======== Data for the task
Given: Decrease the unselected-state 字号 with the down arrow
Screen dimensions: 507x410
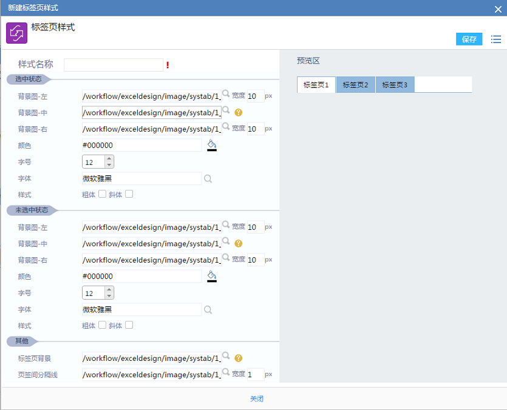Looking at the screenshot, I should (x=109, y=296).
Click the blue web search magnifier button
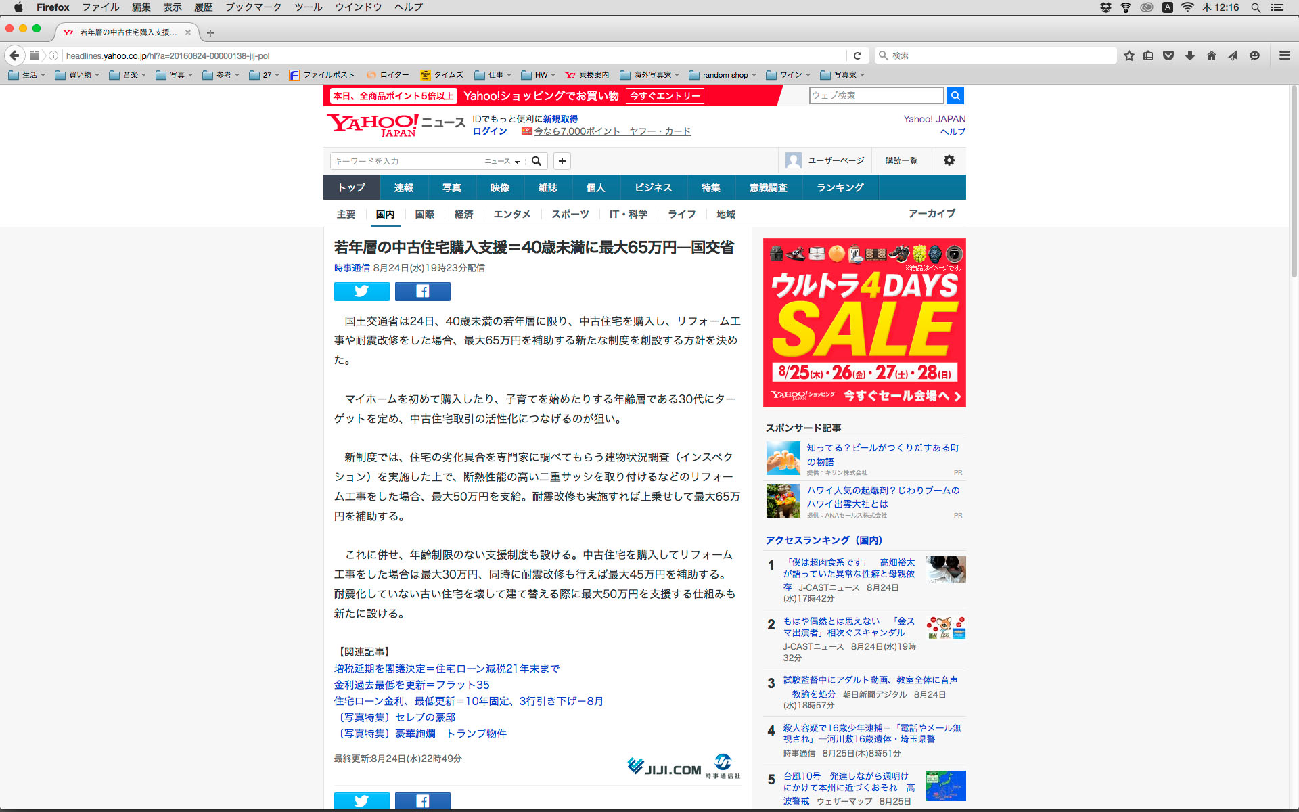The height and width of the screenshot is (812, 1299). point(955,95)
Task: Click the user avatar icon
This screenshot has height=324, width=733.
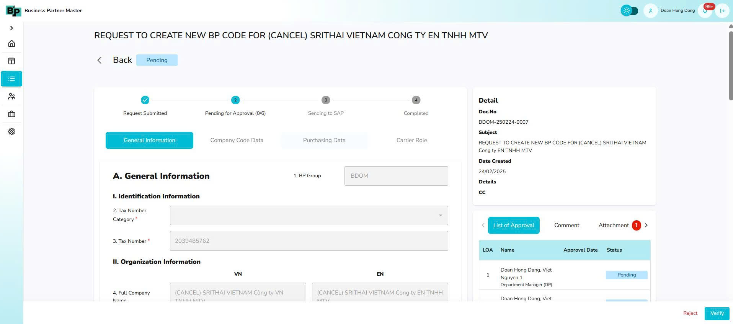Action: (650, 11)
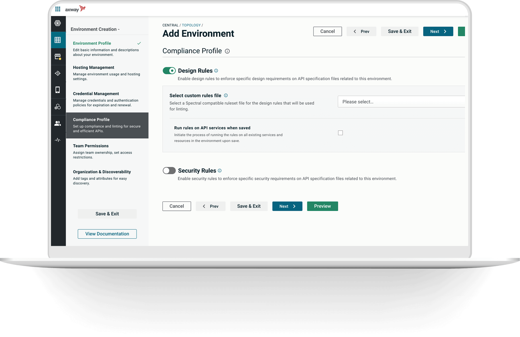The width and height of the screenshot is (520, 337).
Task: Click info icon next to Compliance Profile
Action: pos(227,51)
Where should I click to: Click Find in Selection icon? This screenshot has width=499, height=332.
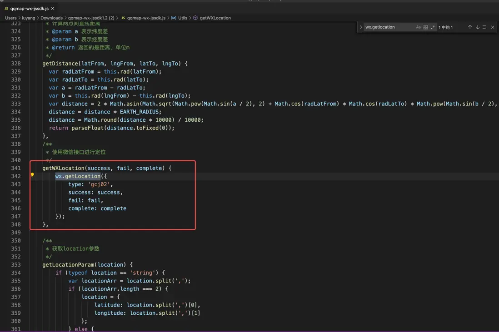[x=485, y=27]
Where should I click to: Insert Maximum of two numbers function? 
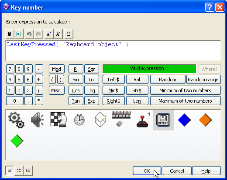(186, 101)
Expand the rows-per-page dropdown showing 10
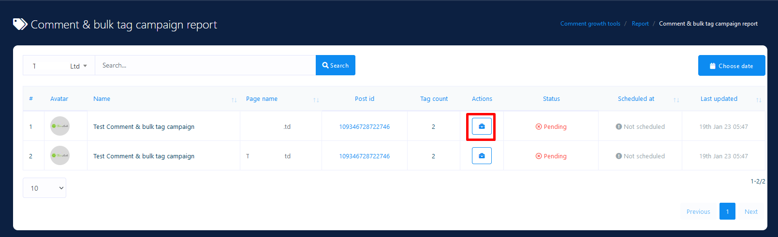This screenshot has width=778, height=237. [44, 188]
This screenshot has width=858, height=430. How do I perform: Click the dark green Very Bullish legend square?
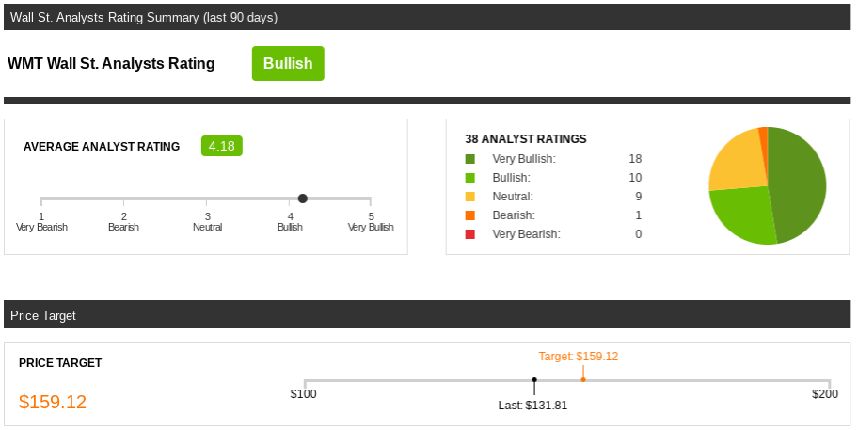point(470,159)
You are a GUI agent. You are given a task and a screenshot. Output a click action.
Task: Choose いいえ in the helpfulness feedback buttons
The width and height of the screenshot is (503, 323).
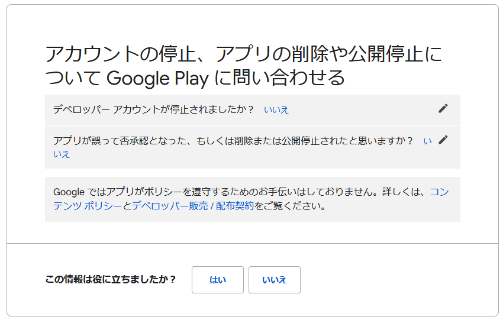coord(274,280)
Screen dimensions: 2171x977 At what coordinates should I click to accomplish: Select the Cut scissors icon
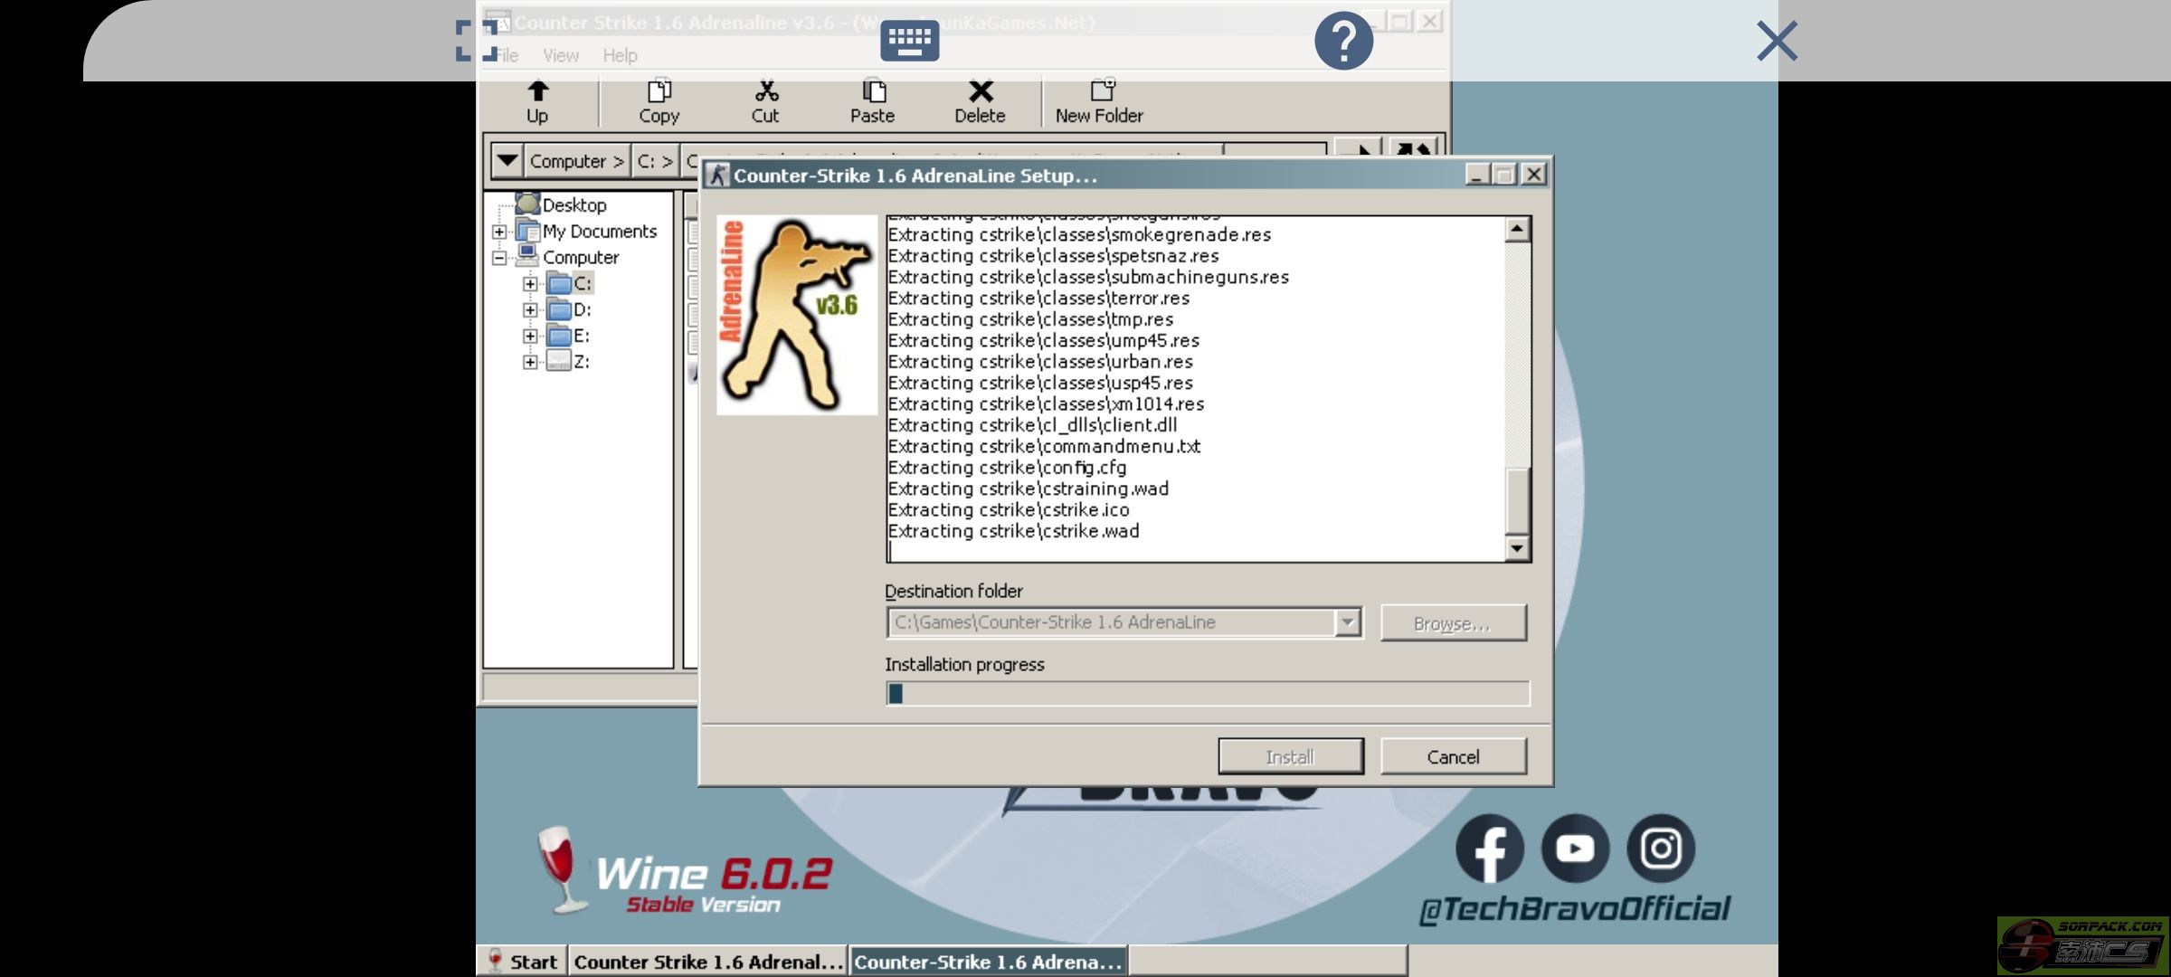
================
**Goal**
Reproduce the lines of the records from the start through the line holding "point(470,159)", inclusive, swapping "magnifier" for "magnifying glass" and leaving everything else unchanged. Omit the pictures from the answer.

**Result for this exercise**
Given: Decrease the unselected-state 字号 with the down arrow
Screen dimensions: 507x410
Looking at the screenshot, I should (x=109, y=296).
Click the blue web search magnifying glass button
The height and width of the screenshot is (812, 1299). point(955,95)
Task: Click the user avatar icon
This screenshot has height=324, width=733.
Action: (650, 11)
The width and height of the screenshot is (520, 337).
Task: Click info icon next to Compliance Profile
Action: pos(227,51)
Where should I click to: Click Find in Selection icon? This screenshot has width=499, height=332.
[x=485, y=27]
Where should I click to: Insert Maximum of two numbers function? 
(186, 101)
Expand the rows-per-page dropdown showing 10
This screenshot has width=778, height=237. [44, 188]
This screenshot has width=858, height=430. How do I perform: Click the dark green Very Bullish legend square?
point(470,159)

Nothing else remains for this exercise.